- _Exercise set_
a - In the piece on the Barony of Hendwr, when and where did the 4th Baron marry Sibella de Cornwall?
b - Write a continuation of the piece on the Barony of Hendwr, picking up right after its final sentence.

- _Article_

# # # # # # #

Baron of Hendwr, in the County of Merioneth, is a dormant title in the English Baronage which was granted on 22 July 1284 to Dafydd ap Gruffydd ap Owain Brogyntyn (a cousin of Gruffydd ap Iorwerth, 1st Baron of Kymmer-yn-Edeirnion) by letters patent issued by Edward I at Caenarfon. Dafydd and his kinsmen had fought against Edward I during his Conquest of Wales and, after coming into the King's Peace, received a Royal pardon and had their lands confirmed per Baroniam. The second Baron was summoned to Quo Warranto proceedings on 7 December 1334 at Harlech to assess by what authority he claimed his title and he cited the charter granted to his father in 1284. The daughter of the 3rd Baron, Gwerful ferch Madog was the wife of Goronwy ap Tudur, and therefore 3rd great-grandmother of King Henry VII. The 4th Baron, David de Hendwr married Sibella de Cornwall, daughter and heiress of John de Cornwall, great-grandson of Richard 1st Earl of Cornwall on 8 July 1343 at Westminster Abbey.

# # # # # # #

- _Material provided_
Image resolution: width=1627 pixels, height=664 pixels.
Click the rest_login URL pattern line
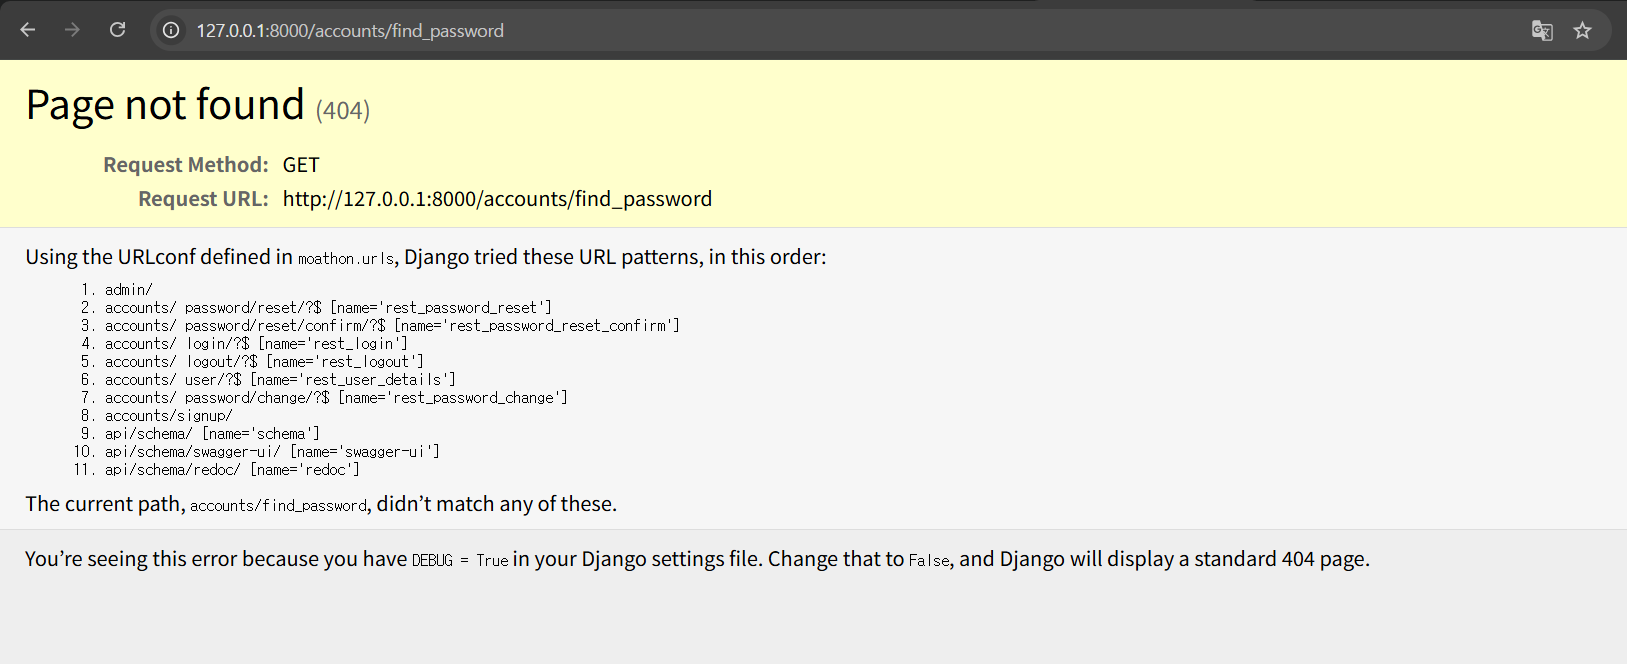[256, 344]
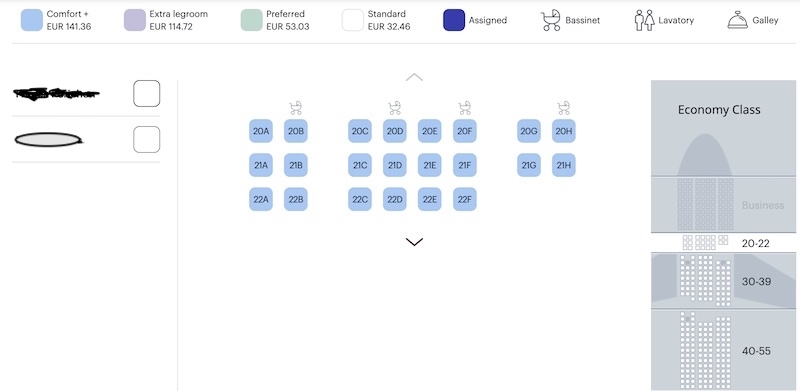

# # # # # # #

- _Set of answers_
a - On 8 July 1343 at Westminster Abbey.

b -
For the later history of the barony and the 19th century court case see Giwn Lloyd.

Barons of Hendwr (1284) 
 Dafydd ap Gruffydd, 1st Baron of Hendwr (fl. 1284)
 Gruffydd ap Dafydd, 2nd Baron of Hendwr (fl. 1292–1334), Squire of the Body to Edward I, High Sheriff of Merionethshire in 1300
 Madog de Hendwr, 3rd Baron of Hendwr (fl. 1313–18), who supported Edward II in his Scottish Campaign
 David de Hendwr, 4th Baron of Hendwr
 David de Hendwr, 5th Baron of Hendwr (d. 1390)
 Thomas de Hendwr, 6th Baron of Hendwr (1385–1433)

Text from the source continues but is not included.